UO zebrafish study sheds light on how microbes are shared

In graduate school, the UO’s Brendan Bohannan didn’t buy into the idea that microbes were simply weird, tiny organisms that play by their own rules. So he set out to weed information from them, especially about their role in the environment.

Through collaborations in the UO’s Institute of Ecology and Evolution, the Biology and the Built Environment Center and META Center for Systems Biology since arriving at the UO in 2006, he also turned to exploring the influences of microbes on both the outside and inside of humans and animals.

His latest research, published recently in the early edition of the Proceedings of the National Academy of Sciences, provided what is arguably the first glimpse — at a fundamental research level — at microbial dispersal inside any species. Of course, at the UO that was done inside zebrafish, a research model pioneered here.

Dispersal refers to the movement of microbes from one place to another.

“I used to think that dispersal is not important to microbes,” said Bohannan, a professor of biology. “They are so tiny, they can disperse anywhere. An old axiom says that everything is everywhere and the environment selects. As researchers, we began to find differently. This issue of dispersal has now re-emerged as we ask about microbial communities inside animals.”

In a specially devised experiment, led by former doctoral student Adam R. Burns, now a postdoctoral researcher at Stanford University, zebrafish with defective immune systems swam and dined with other zebrafish with normal immune systems. In short order, their gut microbiomes became similar.

The National Institutes of Health-supported research was done in the UO’s META Center for Systems Biology.

“We have long known that diseases can be caused by the movement of microbes between individuals, but the microbiome has rarely been approached this way,” Bohannan said. “We were curious if the transmission of microbes is enough to explain the variation that we see in the microbiome composition among individual fish.”
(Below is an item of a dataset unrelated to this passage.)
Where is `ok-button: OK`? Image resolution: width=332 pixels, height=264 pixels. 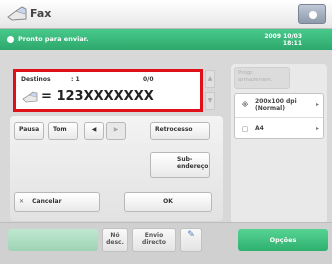 ok-button: OK is located at coordinates (168, 202).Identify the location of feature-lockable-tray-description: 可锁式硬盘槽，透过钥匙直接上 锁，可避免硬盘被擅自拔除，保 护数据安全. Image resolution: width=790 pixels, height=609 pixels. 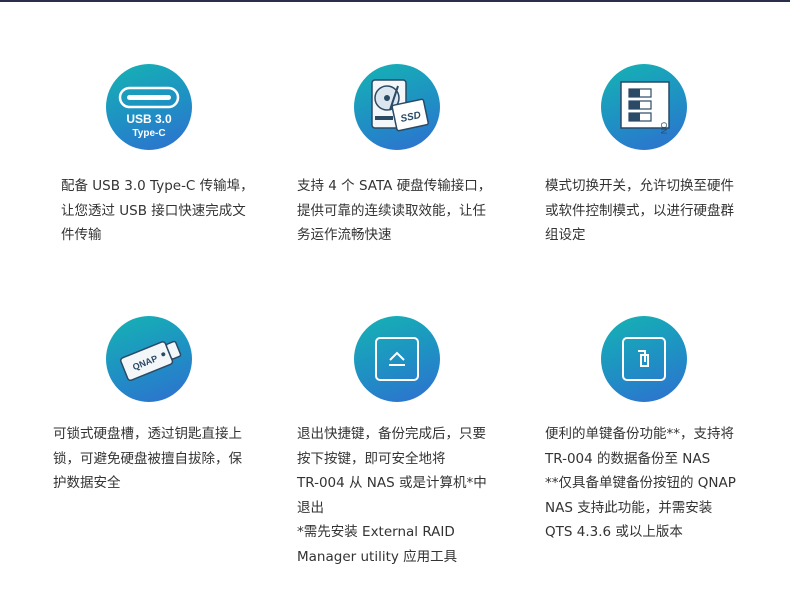
(148, 459).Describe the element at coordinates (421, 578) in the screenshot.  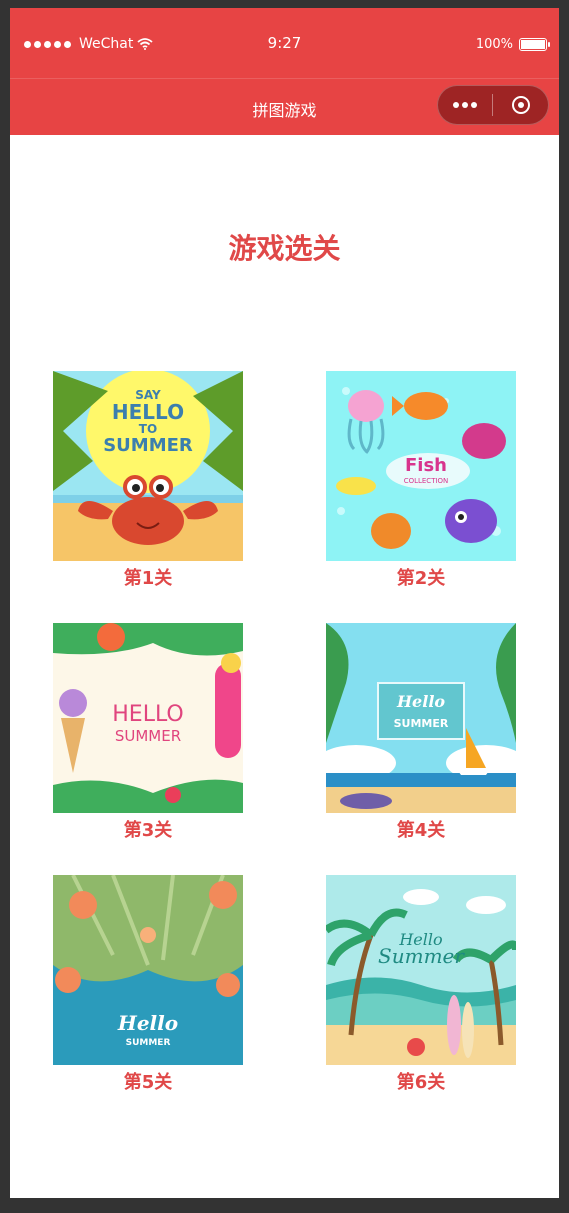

The team found that in a mixed community, the gut composition of the zebrafish converged. Surprisingly, Bohannan said, fish raised separately as part of groups of the same kind — immune-defective or immune-intact — also had gut communities similar to those raised in mixed groups. All they shared was the water in their tanks and food.

“This result suggests that the movement of microbes does more than just mix microbes between different fish, but it also selects for particular microbes that are especially good at moving from fish to fish,” Bohannan said.

While the study looked only at the ability of fish to exchange microbes, it suggests that microbiome variation among different people might also be influenced by the movement of microbes.

When people come together for a class or a meeting, for example, they may depart with a microbiome that is somewhat different than when they entered, Bohannan said.

His newest research, he added, was hatched as an idea in a 2012 paper in the journal Science, but how to approach it experimentally was elusive.

“The idea behind this research came from all of us,” Bohannan said. “It was inspired in part by the idea that we can think of microbiomes as local communities that are connected by dispersal, or meta-communities. This paper is a milestone for all of us in the META Center.”